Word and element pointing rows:
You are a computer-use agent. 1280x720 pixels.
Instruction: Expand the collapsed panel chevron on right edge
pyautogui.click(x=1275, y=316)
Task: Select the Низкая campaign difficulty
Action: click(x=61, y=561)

■ Problem to work on: Copy out every one of these rows word for word, keeping each line the same.

■ Answer to the problem:
You are a computer-use agent. 1280x720 pixels.
Instruction: Expand the collapsed panel chevron on right edge
pyautogui.click(x=1275, y=316)
Task: Select the Низкая campaign difficulty
Action: click(x=61, y=561)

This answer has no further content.